▶ SELECTED EXCERPT
━━━━━━━━━━━━━━━━━━━━━━━━━━━━━━

You are talking about 2 different things that are confusing you I think. The archive bit just tracks changed files during an external backup of the filesystem. Committed transactions are for the Exchange database to reference in the event of an unexpected shutdown. Transactions are first written to the transaction log and then committed to the Exchange database. The checkpoint file keeps track of which transaction logs have been committed to the Exchange database so if you had to to a restore of Exchange, it would know which transactions it has to restore from the transaction logs and which are already committed to the database.

This link explains a bit about the Exchange Backup procedures. Performing a full backup physically clears the transaction log files from disk among other things, but is unrelated to the archive bit on the physical transaction logs. Here is an excerpt from the link:

The high-level interaction between the VSS, the Exchange writer, and Exchange Server 2003 during backup or restore operations is as follows:

1. The backup program (or agent) runs a scheduled job.
2. The VSS requestor in the backup/restore application sends a command to the VSS to take a shadow copy of the selected Exchange Server 2003 storage groups.

━━━━━━━━━━━━━━━━━━━━━━━━━━━━━━

▶ STORED ROWS

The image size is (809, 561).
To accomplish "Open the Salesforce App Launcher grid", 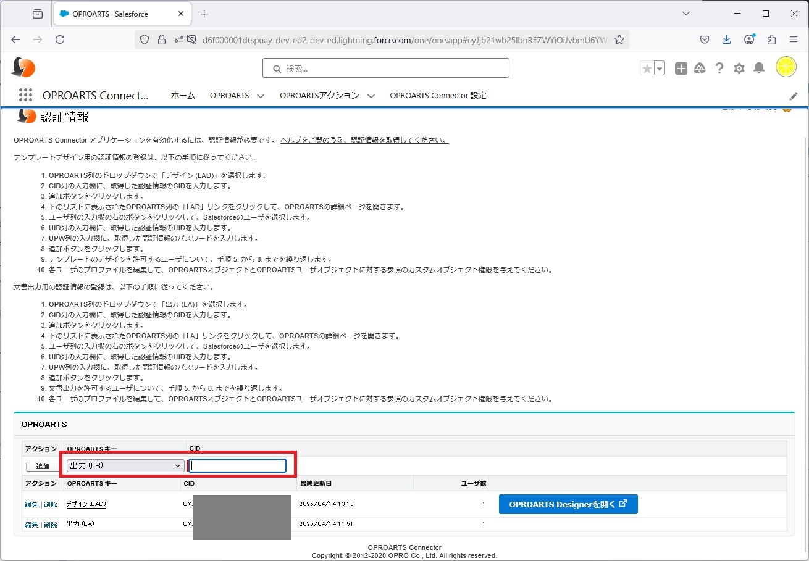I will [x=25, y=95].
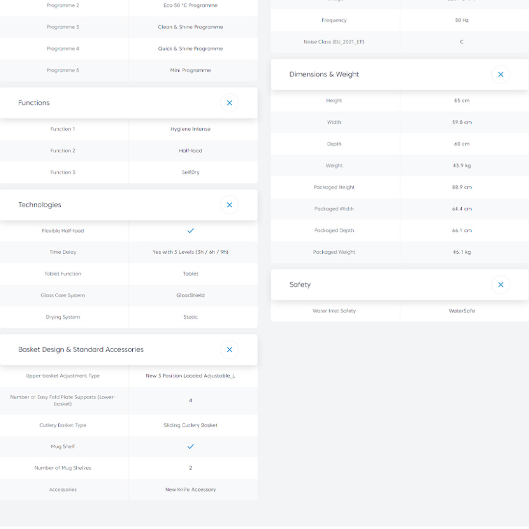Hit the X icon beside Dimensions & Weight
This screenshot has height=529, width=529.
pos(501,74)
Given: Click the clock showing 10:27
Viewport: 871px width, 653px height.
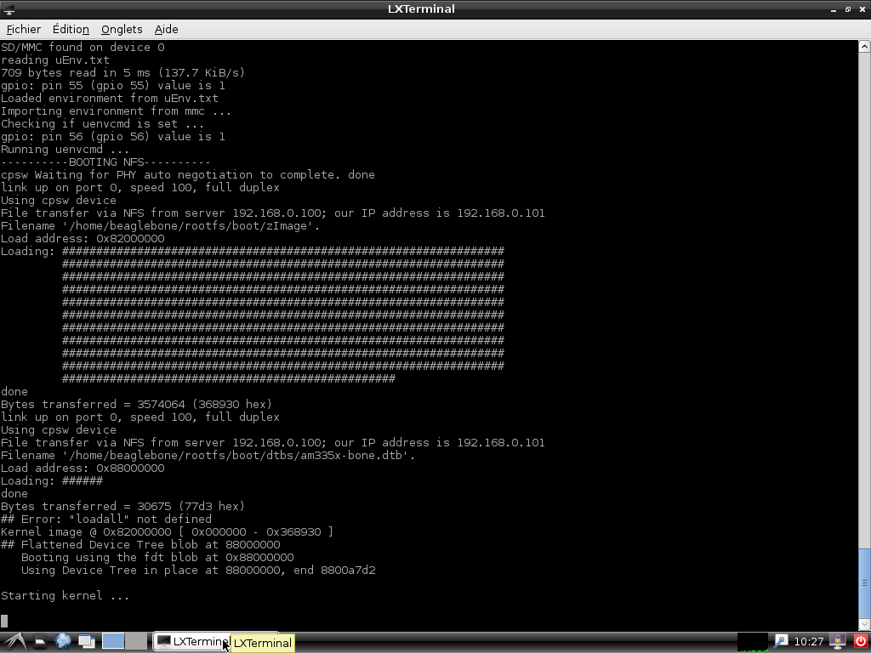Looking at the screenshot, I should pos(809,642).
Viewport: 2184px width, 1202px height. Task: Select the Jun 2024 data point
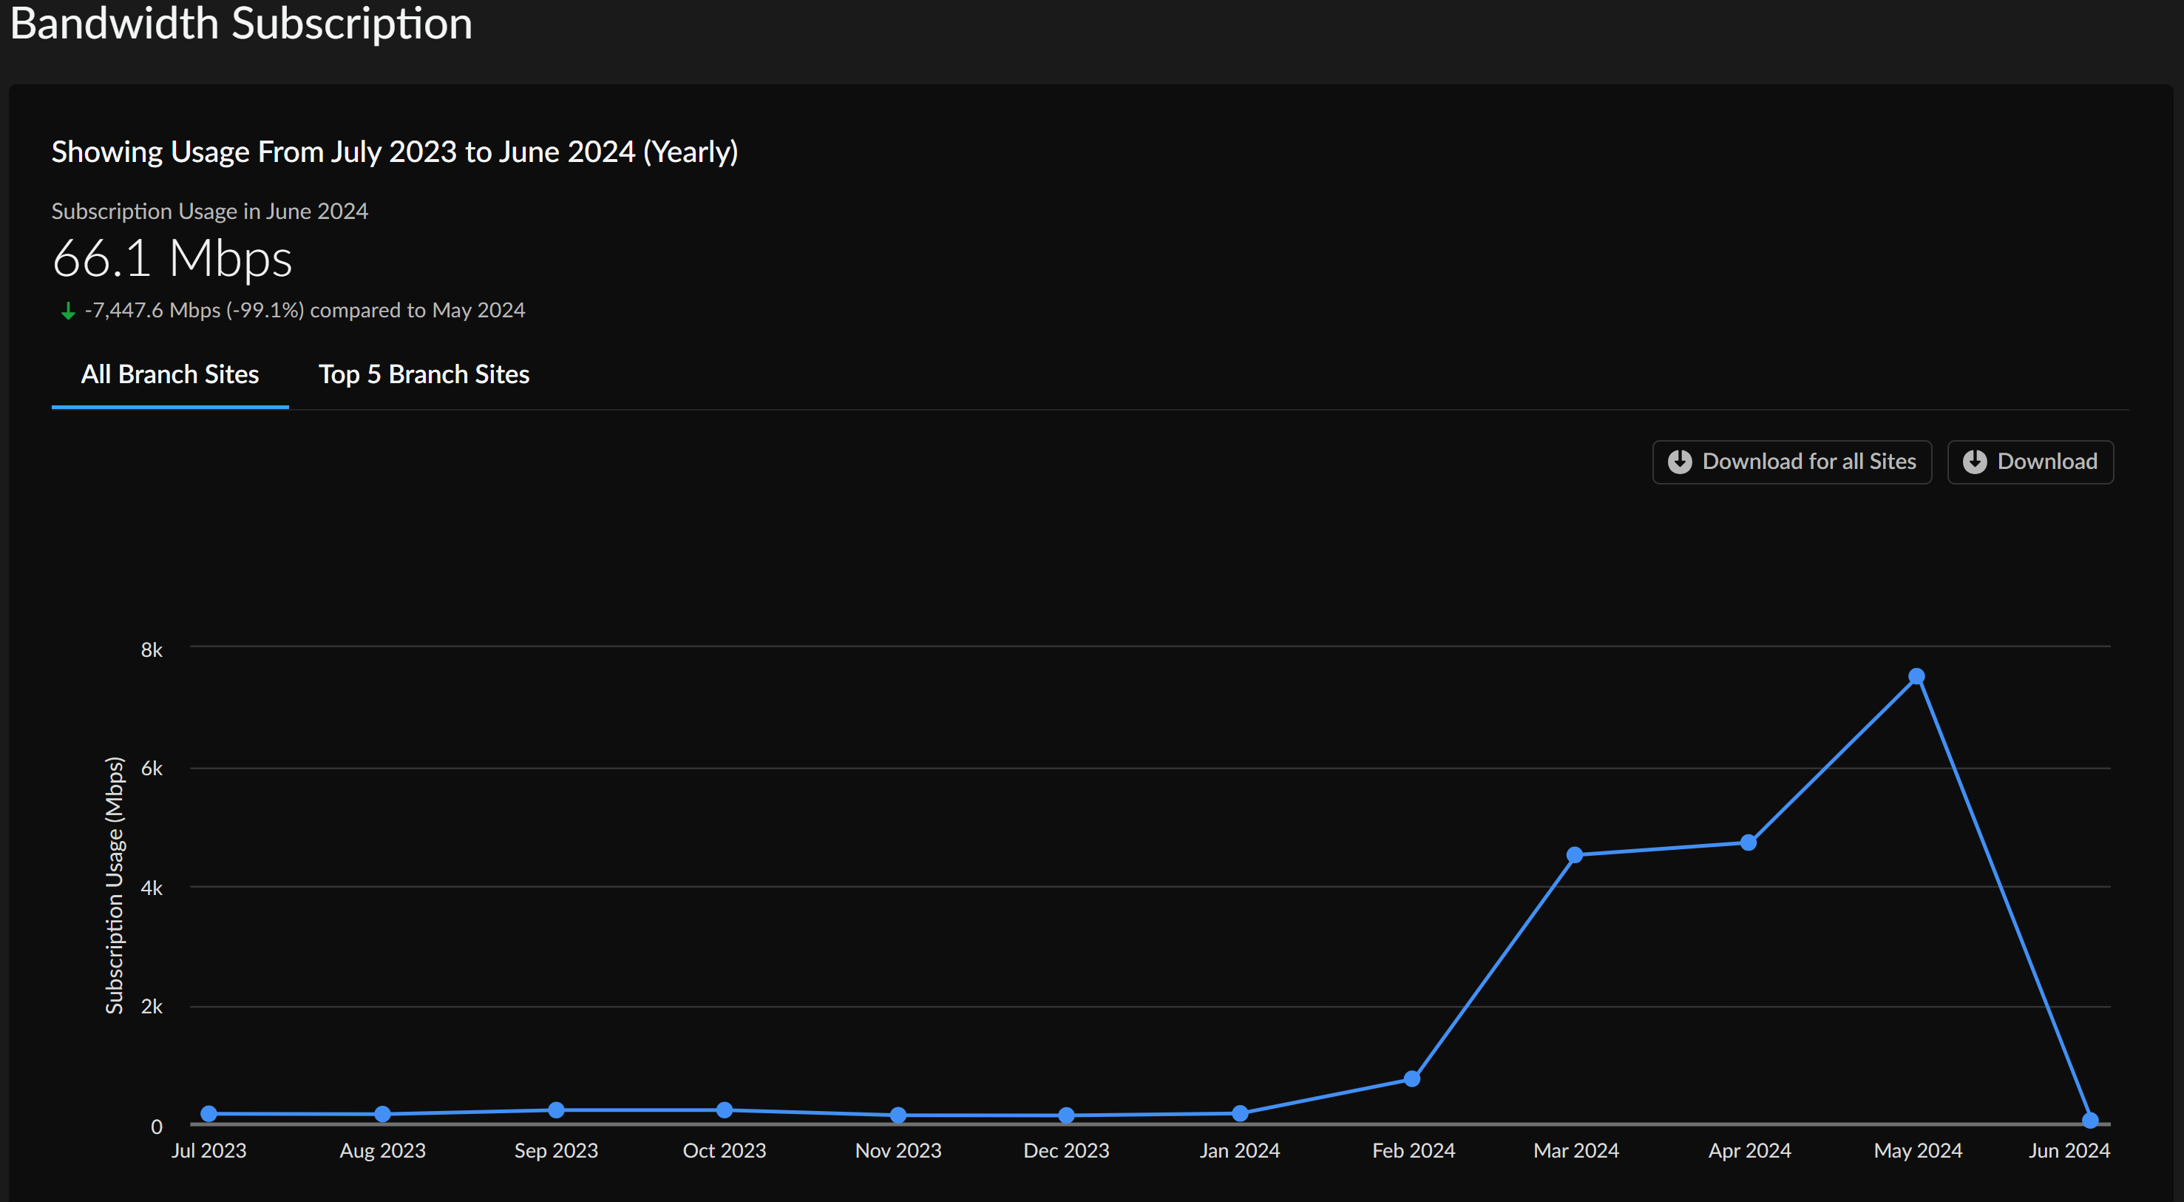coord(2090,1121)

━━━━━━━━━━━━━━━━━━━━━━━━━━━━━━

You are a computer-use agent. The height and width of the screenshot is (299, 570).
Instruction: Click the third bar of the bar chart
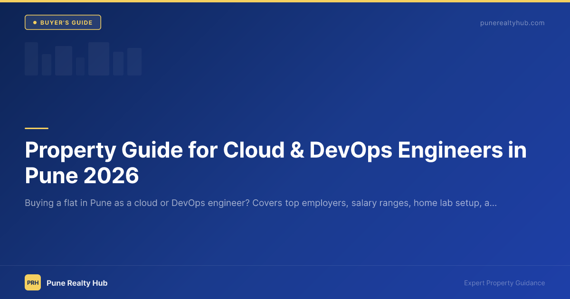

━━━━━━━━━━━━━━━━━━━━━━━━━━━━━━

▶ PROBLEMS TO SOLVE
[1] Print the entire passage on Exchange transaction logs and backups exactly as it appears, with nothing changed.
[2] From the records, output the part that opens with the line containing "You are a computer-use" and closes with the line containing "Instruction: Click the", both lines included and without alteration.
The text and the records have no connection to each other.

▶ RESULTS OF THE TASKS
[1]
You are talking about 2 different things that are confusing you I think. The archive bit just tracks changed files during an external backup of the filesystem. Committed transactions are for the Exchange database to reference in the event of an unexpected shutdown. Transactions are first written to the transaction log and then committed to the Exchange database. The checkpoint file keeps track of which transaction logs have been committed to the Exchange database so if you had to to a restore of Exchange, it would know which transactions it has to restore from the transaction logs and which are already committed to the database.

This link explains a bit about the Exchange Backup procedures. Performing a full backup physically clears the transaction log files from disk among other things, but is unrelated to the archive bit on the physical transaction logs. Here is an excerpt from the link:

The high-level interaction between the VSS, the Exchange writer, and Exchange Server 2003 during backup or restore operations is as follows:

1. The backup program (or agent) runs a scheduled job.
2. The VSS requestor in the backup/restore application sends a command to the VSS to take a shadow copy of the selected Exchange Server 2003 storage groups.

[2]
You are a computer-use agent. The height and width of the screenshot is (299, 570).
Instruction: Click the third bar of the bar chart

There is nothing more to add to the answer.